The Kansas legislature passed a 10-year transportation stimulus bill as part of the Eisenhower Transportation Legacy Program to help counter the economic damage from the Covid 19 pandemic. The bill re-authorizes the Kansas Department of Transportation to use alternative delivery methods like Design-Build and Construction Management at Risk (CMAR).
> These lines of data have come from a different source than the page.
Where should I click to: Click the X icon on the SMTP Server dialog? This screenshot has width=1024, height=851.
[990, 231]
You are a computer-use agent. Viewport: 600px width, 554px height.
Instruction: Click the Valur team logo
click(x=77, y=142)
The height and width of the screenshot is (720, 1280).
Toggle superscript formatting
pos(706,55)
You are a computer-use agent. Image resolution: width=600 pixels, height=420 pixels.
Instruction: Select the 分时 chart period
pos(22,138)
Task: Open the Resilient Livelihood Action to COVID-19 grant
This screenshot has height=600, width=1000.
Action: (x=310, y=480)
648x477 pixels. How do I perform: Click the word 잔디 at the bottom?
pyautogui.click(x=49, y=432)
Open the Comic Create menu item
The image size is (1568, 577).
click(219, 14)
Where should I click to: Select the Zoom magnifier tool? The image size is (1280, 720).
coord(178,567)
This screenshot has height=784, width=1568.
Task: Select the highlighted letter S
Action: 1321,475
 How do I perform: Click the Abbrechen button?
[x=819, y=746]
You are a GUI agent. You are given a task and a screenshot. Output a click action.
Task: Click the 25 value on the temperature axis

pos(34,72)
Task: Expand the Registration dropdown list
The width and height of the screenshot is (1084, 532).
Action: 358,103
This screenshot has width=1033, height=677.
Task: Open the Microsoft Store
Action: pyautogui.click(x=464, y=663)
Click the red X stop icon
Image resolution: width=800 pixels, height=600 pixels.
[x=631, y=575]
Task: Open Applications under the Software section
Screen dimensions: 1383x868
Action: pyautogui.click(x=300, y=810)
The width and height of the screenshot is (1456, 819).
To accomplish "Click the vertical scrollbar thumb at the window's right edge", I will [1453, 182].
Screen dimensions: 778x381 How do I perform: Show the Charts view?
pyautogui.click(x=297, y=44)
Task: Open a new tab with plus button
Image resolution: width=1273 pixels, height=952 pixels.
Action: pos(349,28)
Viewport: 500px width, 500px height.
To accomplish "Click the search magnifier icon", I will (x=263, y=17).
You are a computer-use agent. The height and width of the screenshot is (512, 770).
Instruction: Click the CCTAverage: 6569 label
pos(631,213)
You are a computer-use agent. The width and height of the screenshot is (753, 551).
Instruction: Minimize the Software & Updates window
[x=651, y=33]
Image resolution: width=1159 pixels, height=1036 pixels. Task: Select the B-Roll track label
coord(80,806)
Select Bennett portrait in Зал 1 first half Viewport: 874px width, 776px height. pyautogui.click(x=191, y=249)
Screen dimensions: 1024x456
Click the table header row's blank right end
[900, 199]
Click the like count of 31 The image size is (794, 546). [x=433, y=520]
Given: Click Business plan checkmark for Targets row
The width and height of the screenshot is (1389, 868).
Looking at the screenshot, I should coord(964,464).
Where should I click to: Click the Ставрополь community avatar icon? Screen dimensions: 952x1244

KDOT had Design-Build authority for a Design-Build pilot project, but that authority expired upon completion of the project.
Key Provisions of the Eisenhower Transportation Legacy Program
- An authorization for Design-Build and CMAR more than $100 million
- Up to three percent of the funds spent on the program can go towards alternative delivery projects until the year 2023. In 2023, that number will increase to five percent.
- Up to three projects utilizing toll revenues may use Design-Build or CMAR, and these projects would not count toward the project limit
- Projects obtained through federal grants or federal stimulus shall not be considered in determining the limits set forth
- KDOT would develop rules and procedures for Design-Build and CMAR
- $300 million will go towards fast-tracked projects using DB and CMAR
The bill passed the House 112-3 and the Senate 37-2 the bill now awaits Governor Kelly’s signature. The ability to utilize design-build on transportation projects is a huge success for design-build in the state of Kansas and will play a big role in the way transportation projects are built throughout the state going forward.
This change in Kansas also means we’ve updated our DBIA State Authorization map to show the state’s expanded authority.